A block of data
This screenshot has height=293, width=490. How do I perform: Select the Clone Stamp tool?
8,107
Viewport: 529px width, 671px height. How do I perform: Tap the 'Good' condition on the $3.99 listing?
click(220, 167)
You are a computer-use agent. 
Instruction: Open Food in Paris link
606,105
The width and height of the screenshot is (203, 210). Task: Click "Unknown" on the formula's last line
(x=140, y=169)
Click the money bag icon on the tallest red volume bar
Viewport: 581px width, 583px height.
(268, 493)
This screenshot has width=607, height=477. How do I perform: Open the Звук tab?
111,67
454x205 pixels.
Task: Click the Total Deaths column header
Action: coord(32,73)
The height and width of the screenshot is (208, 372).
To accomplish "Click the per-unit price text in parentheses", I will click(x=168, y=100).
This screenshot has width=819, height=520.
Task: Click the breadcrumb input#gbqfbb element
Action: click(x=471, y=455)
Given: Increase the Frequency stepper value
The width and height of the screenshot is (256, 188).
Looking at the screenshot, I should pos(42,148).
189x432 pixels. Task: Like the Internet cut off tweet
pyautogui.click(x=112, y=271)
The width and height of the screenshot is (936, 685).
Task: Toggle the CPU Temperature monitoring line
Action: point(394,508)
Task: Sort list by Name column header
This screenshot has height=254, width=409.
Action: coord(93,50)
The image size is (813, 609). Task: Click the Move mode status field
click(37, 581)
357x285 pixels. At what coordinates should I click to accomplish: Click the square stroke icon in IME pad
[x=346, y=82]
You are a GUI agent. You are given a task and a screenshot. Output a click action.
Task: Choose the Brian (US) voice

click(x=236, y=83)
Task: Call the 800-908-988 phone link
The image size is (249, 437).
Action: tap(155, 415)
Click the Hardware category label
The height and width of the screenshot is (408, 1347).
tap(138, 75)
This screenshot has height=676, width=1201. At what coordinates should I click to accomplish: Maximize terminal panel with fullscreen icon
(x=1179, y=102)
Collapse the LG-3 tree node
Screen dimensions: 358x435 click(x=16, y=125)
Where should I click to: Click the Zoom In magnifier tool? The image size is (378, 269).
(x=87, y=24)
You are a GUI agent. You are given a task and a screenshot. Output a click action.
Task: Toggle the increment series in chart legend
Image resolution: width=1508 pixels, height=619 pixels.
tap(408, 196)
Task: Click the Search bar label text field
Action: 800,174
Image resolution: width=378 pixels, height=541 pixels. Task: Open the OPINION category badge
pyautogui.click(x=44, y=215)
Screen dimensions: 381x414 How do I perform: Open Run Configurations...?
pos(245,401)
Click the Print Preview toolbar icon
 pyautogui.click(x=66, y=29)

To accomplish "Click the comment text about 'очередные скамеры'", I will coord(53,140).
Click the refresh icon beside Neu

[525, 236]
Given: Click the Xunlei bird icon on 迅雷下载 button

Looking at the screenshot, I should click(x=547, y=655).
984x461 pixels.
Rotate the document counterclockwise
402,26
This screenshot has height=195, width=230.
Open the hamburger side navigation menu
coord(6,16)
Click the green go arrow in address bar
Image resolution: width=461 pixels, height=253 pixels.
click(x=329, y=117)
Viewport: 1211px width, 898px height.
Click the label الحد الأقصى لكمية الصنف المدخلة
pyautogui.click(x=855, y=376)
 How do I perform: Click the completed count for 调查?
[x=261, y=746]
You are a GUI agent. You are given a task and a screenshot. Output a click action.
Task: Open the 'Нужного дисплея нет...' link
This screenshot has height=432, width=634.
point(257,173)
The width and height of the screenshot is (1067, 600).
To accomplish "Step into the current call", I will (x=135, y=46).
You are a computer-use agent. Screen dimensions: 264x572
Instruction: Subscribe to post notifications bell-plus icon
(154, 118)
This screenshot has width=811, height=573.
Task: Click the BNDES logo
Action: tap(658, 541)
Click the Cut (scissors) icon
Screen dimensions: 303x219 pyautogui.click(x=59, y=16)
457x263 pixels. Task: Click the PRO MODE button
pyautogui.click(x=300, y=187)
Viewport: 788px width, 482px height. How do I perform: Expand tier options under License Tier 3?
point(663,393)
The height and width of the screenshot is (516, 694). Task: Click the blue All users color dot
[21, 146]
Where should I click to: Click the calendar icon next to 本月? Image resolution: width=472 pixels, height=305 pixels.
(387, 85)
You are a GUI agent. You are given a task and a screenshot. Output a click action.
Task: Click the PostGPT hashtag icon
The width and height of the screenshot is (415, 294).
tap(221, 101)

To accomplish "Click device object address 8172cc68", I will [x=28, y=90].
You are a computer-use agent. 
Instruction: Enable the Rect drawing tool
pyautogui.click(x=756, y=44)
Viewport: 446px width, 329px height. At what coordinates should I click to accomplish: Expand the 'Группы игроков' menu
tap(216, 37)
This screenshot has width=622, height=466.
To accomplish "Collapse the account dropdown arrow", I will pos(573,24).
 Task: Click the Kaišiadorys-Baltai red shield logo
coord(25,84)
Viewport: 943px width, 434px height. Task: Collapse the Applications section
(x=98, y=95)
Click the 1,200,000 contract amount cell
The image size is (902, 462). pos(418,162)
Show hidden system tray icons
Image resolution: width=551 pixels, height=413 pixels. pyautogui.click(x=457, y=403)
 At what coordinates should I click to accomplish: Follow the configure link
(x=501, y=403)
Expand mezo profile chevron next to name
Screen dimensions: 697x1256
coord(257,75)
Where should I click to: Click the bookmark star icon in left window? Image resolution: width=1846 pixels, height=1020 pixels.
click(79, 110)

**Exercise instructions**
Reproduce all of the data above verbatim.

**Answer to this task**
This screenshot has height=293, width=490. How do I perform: Select the Clone Stamp tool?
8,107
Viewport: 529px width, 671px height. How do I perform: Tap the 'Good' condition on the $3.99 listing?
click(220, 167)
You are a computer-use agent. 
Instruction: Open Food in Paris link
606,105
The width and height of the screenshot is (203, 210). Task: Click "Unknown" on the formula's last line
(x=140, y=169)
Click the money bag icon on the tallest red volume bar
Viewport: 581px width, 583px height.
(268, 493)
This screenshot has width=607, height=477. How do I perform: Open the Звук tab?
111,67
454x205 pixels.
Task: Click the Total Deaths column header
Action: coord(32,73)
The height and width of the screenshot is (208, 372).
To accomplish "Click the per-unit price text in parentheses", I will click(x=168, y=100).
This screenshot has width=819, height=520.
Task: Click the breadcrumb input#gbqfbb element
Action: click(x=471, y=455)
Given: Increase the Frequency stepper value
The width and height of the screenshot is (256, 188).
Looking at the screenshot, I should pos(42,148).
189x432 pixels. Task: Like the Internet cut off tweet
pyautogui.click(x=112, y=271)
The width and height of the screenshot is (936, 685).
Task: Toggle the CPU Temperature monitoring line
Action: point(394,508)
Task: Sort list by Name column header
This screenshot has height=254, width=409.
Action: coord(93,50)
The image size is (813, 609). Task: Click the Move mode status field
click(37, 581)
357x285 pixels. At what coordinates should I click to accomplish: Click the square stroke icon in IME pad
[x=346, y=82]
You are a GUI agent. You are given a task and a screenshot. Output a click action.
Task: Choose the Brian (US) voice

click(x=236, y=83)
Task: Call the 800-908-988 phone link
The image size is (249, 437).
Action: tap(155, 415)
Click the Hardware category label
The height and width of the screenshot is (408, 1347).
tap(138, 75)
This screenshot has height=676, width=1201. At what coordinates should I click to accomplish: Maximize terminal panel with fullscreen icon
(x=1179, y=102)
Collapse the LG-3 tree node
Screen dimensions: 358x435 click(x=16, y=125)
Where should I click to: Click the Zoom In magnifier tool? The image size is (378, 269).
(x=87, y=24)
You are a GUI agent. You are given a task and a screenshot. Output a click action.
Task: Toggle the increment series in chart legend
Image resolution: width=1508 pixels, height=619 pixels.
tap(408, 196)
Task: Click the Search bar label text field
Action: 800,174
Image resolution: width=378 pixels, height=541 pixels. Task: Open the OPINION category badge
pyautogui.click(x=44, y=215)
Screen dimensions: 381x414 How do I perform: Open Run Configurations...?
pos(245,401)
Click the Print Preview toolbar icon
 pyautogui.click(x=66, y=29)

To accomplish "Click the comment text about 'очередные скамеры'", I will coord(53,140).
Click the refresh icon beside Neu

[525, 236]
Given: Click the Xunlei bird icon on 迅雷下载 button

Looking at the screenshot, I should click(x=547, y=655).
984x461 pixels.
Rotate the document counterclockwise
402,26
This screenshot has height=195, width=230.
Open the hamburger side navigation menu
coord(6,16)
Click the green go arrow in address bar
Image resolution: width=461 pixels, height=253 pixels.
click(x=329, y=117)
Viewport: 1211px width, 898px height.
Click the label الحد الأقصى لكمية الصنف المدخلة
pyautogui.click(x=855, y=376)
 How do I perform: Click the completed count for 调查?
[x=261, y=746]
You are a GUI agent. You are given a task and a screenshot. Output a click action.
Task: Open the 'Нужного дисплея нет...' link
This screenshot has height=432, width=634.
point(257,173)
The width and height of the screenshot is (1067, 600).
To accomplish "Step into the current call", I will (x=135, y=46).
You are a computer-use agent. Screen dimensions: 264x572
Instruction: Subscribe to post notifications bell-plus icon
(154, 118)
This screenshot has width=811, height=573.
Task: Click the BNDES logo
Action: tap(658, 541)
Click the Cut (scissors) icon
Screen dimensions: 303x219 pyautogui.click(x=59, y=16)
457x263 pixels. Task: Click the PRO MODE button
pyautogui.click(x=300, y=187)
Viewport: 788px width, 482px height. How do I perform: Expand tier options under License Tier 3?
point(663,393)
The height and width of the screenshot is (516, 694). Task: Click the blue All users color dot
[21, 146]
Where should I click to: Click the calendar icon next to 本月? Image resolution: width=472 pixels, height=305 pixels.
(387, 85)
You are a GUI agent. You are given a task and a screenshot. Output a click action.
Task: Click the PostGPT hashtag icon
The width and height of the screenshot is (415, 294).
tap(221, 101)

To accomplish "Click device object address 8172cc68", I will [x=28, y=90].
You are a computer-use agent. 
Instruction: Enable the Rect drawing tool
pyautogui.click(x=756, y=44)
Viewport: 446px width, 329px height. At what coordinates should I click to accomplish: Expand the 'Группы игроков' menu
tap(216, 37)
This screenshot has width=622, height=466.
To accomplish "Collapse the account dropdown arrow", I will pos(573,24).
 Task: Click the Kaišiadorys-Baltai red shield logo
coord(25,84)
Viewport: 943px width, 434px height. Task: Collapse the Applications section
(x=98, y=95)
Click the 1,200,000 contract amount cell
The image size is (902, 462). pos(418,162)
Show hidden system tray icons
Image resolution: width=551 pixels, height=413 pixels. pyautogui.click(x=457, y=403)
 At what coordinates should I click to accomplish: Follow the configure link
(x=501, y=403)
Expand mezo profile chevron next to name
Screen dimensions: 697x1256
coord(257,75)
Where should I click to: Click the bookmark star icon in left window? Image resolution: width=1846 pixels, height=1020 pixels.
click(79, 110)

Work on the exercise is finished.